Alpine noted that he “will continue his duties as normal for this weekend’s race in Belgium, before leaving the team ahead of the summer break.

“The team would like to thank Otmar for his hard work over the past 18 months and for leading the team in achieving fourth place in the 2022 constructors' championship. The team wishes him the best for the future.”

He will be replaced on an interim basis by Bruno Famin, who was named earlier this month in newly created role of VP of Alpine Motorsport.

Before his recent appointment Famin was the head of the Renault operation in Viry-Chatillon, having previously worked at Peugeot and the FIA.

Alpine sporting director Alan Permane, who has been with the Enstone organisation in a variety of roles for 34 years, is also leaving the team after the break. He will be replaced Alpine Academy director Julian Rouse on an interim basis.

The changes come in the wake of a recent major management shake-up across the Alpine company initiated by overall Renault boss Luca de Meo that saw CEO Laurent Rossi, Szafnauer’s erstwhile boss, moved into special projects.

The 58-year-old Szafnauer joined Alpine in February last year having left the team principal role at Aston Martin just a few weeks earlier.

He had been with the Silverstone team since 2009 through its Force India and Racing Point eras, before leading the transition to Lawrence Stroll’s ownership and the subsequent rebranding of the team as Aston Martin.

Despite his imminent departure, Szafnauer represented Alpine in Friday’s meeting of the F1 Commission at Spa.

Only last week in Hungary the American said that he had faith in De Meo, confirming that the Renault boss had given him 100 races to make the team a race winner.

“You’ve got to remember that Laurent is doing special projects now,” said Szafnauer when asked by Motorsport.com about the impact of Rossi’s move.

“Yes, he did hire me, but Luca also hired me, and it was Luca de Meo who ultimately sat down with me and convinced me to join his project.

Bruno Famin, VP Alpine Motorsports

Bruno Famin, VP Alpine Motorsports

Photo by: Alpine

“And the project was the Alpine project with the 100-race plan, and I think we are 30-something races into that. So we still have some 60-odd races to go, and that is another three years to go to start winning.

“It takes time. It has taken everybody time. I know Luca is a man of his word, and he gave me his word on 100 races to start winning, and sometimes you take a half-step backwards to take two steps forward.

“So I have no concern that Luca will be true to his word and give me the 100-races time that is required.”

Permane originally joined the then Benetton team in 1989 as an electronics engineer.
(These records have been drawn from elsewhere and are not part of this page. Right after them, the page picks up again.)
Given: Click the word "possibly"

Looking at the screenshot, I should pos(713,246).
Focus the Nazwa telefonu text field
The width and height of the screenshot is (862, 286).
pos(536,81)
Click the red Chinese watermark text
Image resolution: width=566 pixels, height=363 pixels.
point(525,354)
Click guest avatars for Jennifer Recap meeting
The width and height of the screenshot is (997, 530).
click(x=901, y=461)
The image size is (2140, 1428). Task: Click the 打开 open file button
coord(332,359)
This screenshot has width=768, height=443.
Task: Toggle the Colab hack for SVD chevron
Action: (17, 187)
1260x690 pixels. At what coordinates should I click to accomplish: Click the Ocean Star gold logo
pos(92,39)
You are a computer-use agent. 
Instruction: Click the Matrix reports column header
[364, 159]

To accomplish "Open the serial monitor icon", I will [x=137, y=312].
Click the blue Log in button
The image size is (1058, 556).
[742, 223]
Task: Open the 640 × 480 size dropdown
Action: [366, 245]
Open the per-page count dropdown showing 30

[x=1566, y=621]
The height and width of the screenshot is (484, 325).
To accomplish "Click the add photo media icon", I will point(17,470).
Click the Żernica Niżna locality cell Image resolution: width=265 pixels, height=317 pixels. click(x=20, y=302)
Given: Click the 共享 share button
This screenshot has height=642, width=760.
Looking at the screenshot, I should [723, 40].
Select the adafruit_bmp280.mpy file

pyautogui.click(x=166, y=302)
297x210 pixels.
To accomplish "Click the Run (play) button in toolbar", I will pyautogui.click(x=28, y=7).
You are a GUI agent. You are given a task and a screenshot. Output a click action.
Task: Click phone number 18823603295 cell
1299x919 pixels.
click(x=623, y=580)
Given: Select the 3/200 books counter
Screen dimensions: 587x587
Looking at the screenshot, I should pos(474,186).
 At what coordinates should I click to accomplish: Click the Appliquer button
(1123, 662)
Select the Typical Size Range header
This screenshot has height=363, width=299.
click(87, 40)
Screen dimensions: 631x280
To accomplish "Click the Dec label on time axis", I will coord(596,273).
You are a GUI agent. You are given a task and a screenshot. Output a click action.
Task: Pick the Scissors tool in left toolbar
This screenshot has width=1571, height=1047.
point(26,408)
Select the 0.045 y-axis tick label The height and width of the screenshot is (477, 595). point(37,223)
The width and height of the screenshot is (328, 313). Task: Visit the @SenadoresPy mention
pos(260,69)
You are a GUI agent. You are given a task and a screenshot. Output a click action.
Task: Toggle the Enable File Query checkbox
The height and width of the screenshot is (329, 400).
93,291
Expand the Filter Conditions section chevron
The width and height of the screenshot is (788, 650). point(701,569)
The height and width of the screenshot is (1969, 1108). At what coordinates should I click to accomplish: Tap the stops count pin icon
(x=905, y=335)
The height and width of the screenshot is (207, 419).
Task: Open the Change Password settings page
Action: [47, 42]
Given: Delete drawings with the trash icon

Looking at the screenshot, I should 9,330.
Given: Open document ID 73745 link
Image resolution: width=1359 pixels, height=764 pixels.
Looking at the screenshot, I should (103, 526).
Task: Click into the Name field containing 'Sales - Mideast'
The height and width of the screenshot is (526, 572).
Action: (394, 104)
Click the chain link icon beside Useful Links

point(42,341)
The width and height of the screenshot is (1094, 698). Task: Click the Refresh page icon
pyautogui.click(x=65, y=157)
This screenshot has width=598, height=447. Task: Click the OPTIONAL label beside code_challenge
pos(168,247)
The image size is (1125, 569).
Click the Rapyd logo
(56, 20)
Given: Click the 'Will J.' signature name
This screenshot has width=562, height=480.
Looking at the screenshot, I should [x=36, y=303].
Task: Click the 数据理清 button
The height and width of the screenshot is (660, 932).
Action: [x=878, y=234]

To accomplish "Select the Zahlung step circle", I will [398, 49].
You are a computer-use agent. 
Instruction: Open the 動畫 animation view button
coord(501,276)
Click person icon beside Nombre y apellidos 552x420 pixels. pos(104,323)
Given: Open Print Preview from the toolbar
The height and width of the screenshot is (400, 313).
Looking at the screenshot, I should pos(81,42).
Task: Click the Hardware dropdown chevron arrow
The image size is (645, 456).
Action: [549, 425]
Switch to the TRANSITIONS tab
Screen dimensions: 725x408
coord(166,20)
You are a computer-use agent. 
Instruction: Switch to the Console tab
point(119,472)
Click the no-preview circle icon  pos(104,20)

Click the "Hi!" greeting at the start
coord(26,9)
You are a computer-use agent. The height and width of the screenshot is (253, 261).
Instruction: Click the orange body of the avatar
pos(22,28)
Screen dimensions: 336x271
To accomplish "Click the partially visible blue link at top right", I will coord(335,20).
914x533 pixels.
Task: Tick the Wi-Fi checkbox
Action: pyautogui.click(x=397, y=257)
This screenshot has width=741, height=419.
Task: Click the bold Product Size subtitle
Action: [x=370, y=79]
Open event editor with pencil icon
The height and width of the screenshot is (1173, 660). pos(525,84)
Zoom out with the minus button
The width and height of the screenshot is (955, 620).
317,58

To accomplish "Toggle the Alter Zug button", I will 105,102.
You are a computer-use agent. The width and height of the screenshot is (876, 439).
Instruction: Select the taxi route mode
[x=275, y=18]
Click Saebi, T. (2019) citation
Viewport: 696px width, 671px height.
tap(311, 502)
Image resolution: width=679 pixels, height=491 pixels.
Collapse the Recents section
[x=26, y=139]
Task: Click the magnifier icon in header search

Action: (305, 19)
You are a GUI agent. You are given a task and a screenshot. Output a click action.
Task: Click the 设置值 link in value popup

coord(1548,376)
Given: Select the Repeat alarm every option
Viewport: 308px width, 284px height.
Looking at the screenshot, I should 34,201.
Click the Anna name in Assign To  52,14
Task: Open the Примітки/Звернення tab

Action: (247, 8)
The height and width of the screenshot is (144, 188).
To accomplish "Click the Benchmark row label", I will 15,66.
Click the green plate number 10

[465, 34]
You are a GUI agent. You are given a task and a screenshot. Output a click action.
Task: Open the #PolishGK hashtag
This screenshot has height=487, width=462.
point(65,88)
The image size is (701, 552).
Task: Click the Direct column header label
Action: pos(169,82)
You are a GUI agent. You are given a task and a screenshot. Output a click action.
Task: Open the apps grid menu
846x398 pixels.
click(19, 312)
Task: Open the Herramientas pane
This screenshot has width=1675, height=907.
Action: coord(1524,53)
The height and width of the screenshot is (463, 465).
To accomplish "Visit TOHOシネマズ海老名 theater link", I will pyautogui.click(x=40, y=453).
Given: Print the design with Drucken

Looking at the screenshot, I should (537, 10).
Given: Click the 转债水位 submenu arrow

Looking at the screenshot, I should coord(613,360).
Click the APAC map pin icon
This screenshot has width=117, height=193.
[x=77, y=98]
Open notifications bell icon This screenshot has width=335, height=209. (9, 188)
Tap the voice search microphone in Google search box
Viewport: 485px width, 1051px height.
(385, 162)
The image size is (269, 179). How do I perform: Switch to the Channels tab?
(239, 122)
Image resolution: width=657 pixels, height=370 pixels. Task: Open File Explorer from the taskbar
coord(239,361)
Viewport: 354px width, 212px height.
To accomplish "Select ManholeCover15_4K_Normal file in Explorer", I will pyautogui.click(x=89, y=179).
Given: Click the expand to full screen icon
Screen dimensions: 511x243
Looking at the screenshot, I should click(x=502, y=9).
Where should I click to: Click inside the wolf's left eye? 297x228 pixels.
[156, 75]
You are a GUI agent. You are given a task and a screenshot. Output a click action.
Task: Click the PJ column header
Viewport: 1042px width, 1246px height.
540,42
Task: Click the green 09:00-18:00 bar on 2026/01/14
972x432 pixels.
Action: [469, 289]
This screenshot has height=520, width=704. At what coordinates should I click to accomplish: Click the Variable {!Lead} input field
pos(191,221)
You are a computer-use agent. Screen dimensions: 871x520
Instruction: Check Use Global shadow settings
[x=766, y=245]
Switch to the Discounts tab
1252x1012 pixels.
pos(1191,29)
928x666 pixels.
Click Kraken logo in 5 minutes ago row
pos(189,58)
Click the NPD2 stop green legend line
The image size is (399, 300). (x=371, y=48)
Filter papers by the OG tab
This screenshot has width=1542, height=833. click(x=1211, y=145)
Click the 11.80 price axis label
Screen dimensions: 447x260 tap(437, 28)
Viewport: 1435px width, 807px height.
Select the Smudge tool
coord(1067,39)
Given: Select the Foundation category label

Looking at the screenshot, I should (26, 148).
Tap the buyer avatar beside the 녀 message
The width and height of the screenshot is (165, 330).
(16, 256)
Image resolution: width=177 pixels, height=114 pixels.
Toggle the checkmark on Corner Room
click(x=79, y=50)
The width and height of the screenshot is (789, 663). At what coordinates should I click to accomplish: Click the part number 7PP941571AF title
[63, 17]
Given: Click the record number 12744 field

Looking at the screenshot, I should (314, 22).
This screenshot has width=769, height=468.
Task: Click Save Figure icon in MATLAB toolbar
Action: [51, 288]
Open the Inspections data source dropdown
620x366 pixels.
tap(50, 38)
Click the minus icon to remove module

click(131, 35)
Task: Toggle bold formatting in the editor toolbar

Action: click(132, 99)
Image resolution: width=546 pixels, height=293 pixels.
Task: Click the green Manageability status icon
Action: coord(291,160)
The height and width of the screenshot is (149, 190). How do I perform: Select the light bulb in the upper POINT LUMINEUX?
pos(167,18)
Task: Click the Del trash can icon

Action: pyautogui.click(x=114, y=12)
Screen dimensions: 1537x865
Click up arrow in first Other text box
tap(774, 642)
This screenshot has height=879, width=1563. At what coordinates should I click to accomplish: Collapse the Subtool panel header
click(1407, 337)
He was thus part of the team all the way through the Michael Schumacher era, which included world championships for the German in 1994 and 1995.

He became a junior race engineer in 1996 and a full race engineer the following year, working with a variety of drivers over a spell that saw the team win two more titles with Fernando Alonso in 2005 and 2006.

He became chief engineer in 2007 and then sporting director in 2012. Having stayed with the team through its Lotus days to the return to Renault ownership and the rebadging as Alpine he still holds that role.

In a move unrelated to the rest of the Alpine shake-up, chief technical officer Pat Fry is set the leave the Enstone camp to join Williams in a similar role by the end of this year.